And so, late on the evening of the 28th of April 2019, one of Plymouth Argyle’s most successful managers departed Home Park.

Derek Adams may have only won one promotion, missing out on the League Title on goal difference, but he ends his time as the manager with the second highest individual win rate of any to take the reigns, only behind Frank Bettrell, who left the club in 1905. Overall, only six managers have won more games than the Scot.

Yet, with no wins in eight, a dramatic collapse into the relegation places and a period of eleven goals conceded without reply from Gillingham to Accrington, a huge section of the fanbase – quite possibly a majority – demanded his departure. And they received it.

Even so, the manner in which he left came as a shock. Many were expecting that, if he were to go, it would have been immediately proceeding the catastrophic 5-1 defeat at Accrington that left the club desperate for a win on Saturday to maintain its League One status. Instead, he departed as the Green Army were heading to bed ahead of a new week.

Though there was a general feeling of jubilation and relief at the news, some have already begun to reflect on what might have been. In some ways, this season certainly feels like it should not have been the end of his story with the club. Yet, countless mistakes – ones he has made before – seemed to re-appear throughout this season with increasing regularity.

Feuding with Chris Errington was a mistake. Banning the Herald was a big mistake. Calling some of the fans yobs was a huge mistake. Making repeated tactical blunders was a repetitive mistake. Taking little – if any – of the blame for the club’s situation was a constant mistake.

In most ways, this season has been a story of the fall of Derek Adams, though that certainly has not been the only narrative to emerge. This ending, one more of regret and frustration than anything else, has been a culmination of the two great issues stalking his time at Home Park combined with the circumstances he faced. In the end, it proved his undoing.

Tactical failings

It has been apparent for some time that Adams was far from a tactical genius. He was a manager more inclined to force pegs into holes that suited his tactical approach than one who could and would produce a game-plan superior to his opponents or select a team that was specifically designed to compliment the players’ individual qualities. He was far from inept in this regard – he would never had made it this far otherwise – but there have been far too many occasions in which he has been outwitted by his rivals, and few reverse examples.

> _GIVEN DATA_
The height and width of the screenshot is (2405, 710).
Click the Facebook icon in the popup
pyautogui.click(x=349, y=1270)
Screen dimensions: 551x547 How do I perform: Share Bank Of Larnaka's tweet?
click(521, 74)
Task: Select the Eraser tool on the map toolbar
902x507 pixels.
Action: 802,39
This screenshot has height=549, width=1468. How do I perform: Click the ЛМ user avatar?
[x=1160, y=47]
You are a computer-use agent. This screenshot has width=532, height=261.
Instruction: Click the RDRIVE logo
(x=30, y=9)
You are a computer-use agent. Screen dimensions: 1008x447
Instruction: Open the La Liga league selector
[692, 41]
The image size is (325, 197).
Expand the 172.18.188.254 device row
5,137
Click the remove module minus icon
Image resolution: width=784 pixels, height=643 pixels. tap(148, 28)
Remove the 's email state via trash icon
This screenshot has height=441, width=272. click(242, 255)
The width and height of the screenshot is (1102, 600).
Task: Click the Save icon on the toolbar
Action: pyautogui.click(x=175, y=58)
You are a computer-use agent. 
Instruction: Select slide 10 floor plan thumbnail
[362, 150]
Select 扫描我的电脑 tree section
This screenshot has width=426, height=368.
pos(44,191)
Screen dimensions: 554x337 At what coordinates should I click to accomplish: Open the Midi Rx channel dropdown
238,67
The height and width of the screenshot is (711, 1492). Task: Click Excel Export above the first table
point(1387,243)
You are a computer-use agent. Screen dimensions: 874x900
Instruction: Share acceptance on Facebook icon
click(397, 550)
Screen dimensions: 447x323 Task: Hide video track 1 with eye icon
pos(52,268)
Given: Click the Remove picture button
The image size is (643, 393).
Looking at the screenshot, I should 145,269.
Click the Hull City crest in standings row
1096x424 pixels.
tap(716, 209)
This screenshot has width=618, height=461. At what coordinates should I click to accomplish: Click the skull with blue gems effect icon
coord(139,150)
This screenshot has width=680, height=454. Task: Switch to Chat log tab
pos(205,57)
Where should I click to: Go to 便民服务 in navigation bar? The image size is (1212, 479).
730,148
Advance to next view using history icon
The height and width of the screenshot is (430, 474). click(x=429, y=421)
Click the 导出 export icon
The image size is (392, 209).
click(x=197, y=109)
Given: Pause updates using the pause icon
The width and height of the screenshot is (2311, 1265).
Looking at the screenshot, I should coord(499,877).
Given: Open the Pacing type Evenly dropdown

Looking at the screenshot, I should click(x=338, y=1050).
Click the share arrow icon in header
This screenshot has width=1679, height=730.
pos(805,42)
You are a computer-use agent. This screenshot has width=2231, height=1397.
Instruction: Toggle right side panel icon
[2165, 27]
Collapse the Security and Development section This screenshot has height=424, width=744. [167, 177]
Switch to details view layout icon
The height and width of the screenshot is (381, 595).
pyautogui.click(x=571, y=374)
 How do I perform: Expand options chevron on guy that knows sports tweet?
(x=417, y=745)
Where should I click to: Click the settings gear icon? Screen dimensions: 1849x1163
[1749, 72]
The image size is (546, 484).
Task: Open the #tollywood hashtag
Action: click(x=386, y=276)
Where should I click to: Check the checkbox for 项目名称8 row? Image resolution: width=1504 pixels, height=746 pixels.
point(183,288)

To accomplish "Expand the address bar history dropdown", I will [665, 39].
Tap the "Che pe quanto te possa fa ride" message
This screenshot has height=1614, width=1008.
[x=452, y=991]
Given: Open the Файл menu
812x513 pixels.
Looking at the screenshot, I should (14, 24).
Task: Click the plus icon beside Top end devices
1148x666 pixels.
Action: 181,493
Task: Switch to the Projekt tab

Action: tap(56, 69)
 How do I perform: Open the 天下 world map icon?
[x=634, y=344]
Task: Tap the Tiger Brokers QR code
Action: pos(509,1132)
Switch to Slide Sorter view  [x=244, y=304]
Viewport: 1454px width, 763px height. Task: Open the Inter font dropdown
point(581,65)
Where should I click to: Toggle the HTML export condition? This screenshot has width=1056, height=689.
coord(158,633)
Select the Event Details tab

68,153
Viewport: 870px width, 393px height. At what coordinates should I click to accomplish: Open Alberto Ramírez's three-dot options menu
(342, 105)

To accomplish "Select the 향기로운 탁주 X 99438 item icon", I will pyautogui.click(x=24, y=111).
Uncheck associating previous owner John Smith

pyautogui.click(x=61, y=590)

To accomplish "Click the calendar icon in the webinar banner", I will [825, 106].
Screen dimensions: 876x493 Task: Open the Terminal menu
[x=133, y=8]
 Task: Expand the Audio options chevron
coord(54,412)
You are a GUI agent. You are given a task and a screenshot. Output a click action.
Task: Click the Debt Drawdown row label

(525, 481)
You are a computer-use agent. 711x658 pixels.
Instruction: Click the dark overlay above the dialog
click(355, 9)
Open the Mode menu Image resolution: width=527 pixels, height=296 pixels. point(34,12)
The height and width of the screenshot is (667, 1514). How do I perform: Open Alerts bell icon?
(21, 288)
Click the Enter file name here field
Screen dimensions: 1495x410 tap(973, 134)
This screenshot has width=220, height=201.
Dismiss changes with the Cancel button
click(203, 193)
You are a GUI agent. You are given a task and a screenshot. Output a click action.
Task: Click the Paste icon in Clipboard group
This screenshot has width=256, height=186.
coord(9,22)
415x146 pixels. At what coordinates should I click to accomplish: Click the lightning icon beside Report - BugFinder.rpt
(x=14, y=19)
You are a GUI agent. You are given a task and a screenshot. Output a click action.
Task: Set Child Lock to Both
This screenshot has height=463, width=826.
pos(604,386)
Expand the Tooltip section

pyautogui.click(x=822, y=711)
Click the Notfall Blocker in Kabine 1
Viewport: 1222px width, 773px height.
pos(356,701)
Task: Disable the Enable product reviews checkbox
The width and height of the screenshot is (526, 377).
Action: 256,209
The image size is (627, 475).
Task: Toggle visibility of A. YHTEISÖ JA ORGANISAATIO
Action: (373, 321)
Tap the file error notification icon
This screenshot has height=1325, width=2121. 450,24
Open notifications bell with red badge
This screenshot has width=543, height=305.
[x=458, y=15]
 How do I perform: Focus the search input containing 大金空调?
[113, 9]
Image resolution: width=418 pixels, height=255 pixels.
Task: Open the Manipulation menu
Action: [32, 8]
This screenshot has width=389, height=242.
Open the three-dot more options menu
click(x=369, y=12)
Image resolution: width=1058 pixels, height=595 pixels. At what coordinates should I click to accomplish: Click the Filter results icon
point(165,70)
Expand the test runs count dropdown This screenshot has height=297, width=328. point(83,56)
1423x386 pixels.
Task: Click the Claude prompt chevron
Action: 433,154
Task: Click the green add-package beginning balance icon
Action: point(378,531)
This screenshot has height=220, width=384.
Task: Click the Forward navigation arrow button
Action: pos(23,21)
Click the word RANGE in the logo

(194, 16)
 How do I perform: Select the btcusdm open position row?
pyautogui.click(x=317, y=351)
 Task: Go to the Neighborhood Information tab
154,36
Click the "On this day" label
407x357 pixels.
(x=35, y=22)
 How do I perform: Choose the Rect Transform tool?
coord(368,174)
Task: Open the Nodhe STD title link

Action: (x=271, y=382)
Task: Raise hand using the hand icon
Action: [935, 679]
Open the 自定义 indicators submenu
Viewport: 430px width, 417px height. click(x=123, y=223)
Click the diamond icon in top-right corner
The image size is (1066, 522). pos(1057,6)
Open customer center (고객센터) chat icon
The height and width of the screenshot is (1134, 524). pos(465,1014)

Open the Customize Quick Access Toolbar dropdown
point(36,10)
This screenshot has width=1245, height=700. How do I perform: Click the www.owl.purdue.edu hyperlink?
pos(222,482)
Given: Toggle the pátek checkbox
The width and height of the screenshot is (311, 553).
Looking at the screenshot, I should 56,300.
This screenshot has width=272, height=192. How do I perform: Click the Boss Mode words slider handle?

> _EXERCISE A_
Answer these about the piece on Derek Adams leaving Plymouth Argyle:
(i) Which manager, who left the club in 1905, had a higher individual win rate than Adams?
(ii) What was the score of the defeat at Accrington?
(iii) Which newspaper did Adams ban?
> _EXERCISE B_
Write the next part of the piece on Derek Adams leaving Plymouth Argyle, picking up right after its final sentence.
The records have no connection to the text.

> _EXERCISE RESULT A_
(i) Frank Bettrell
(ii) 5-1
(iii) The Herald

> _EXERCISE RESULT B_
One of his biggest sins has been the inability to keep the ball out of the back of the net. In the League, only two sides have conceded more goals than Argyle. Going into the final game of the season, the Greens have conceded 93 goals, the most since 1995 – also a season in which the team were relegated. The sheer number of goals conceded has largely been derived from Adams himself: his chronic defensive rotation combined with poor tactics goes a long way to explaining the abysmal entry in the goals against column.

Chronic Defensive Rotation (excluding the Football League Trophy)
  • 4 different players have started at right-back, 7 at centre-back and 4 at left-back.
  • Adams has started with 19 different defensive combinations.
  • Adams has started with 10 different centre-back combinations.
  • Adams has made 32 changes to his defence; only 10 were enforced.
  • Adams has changed his defence for 22 matches times; only eight were enforced.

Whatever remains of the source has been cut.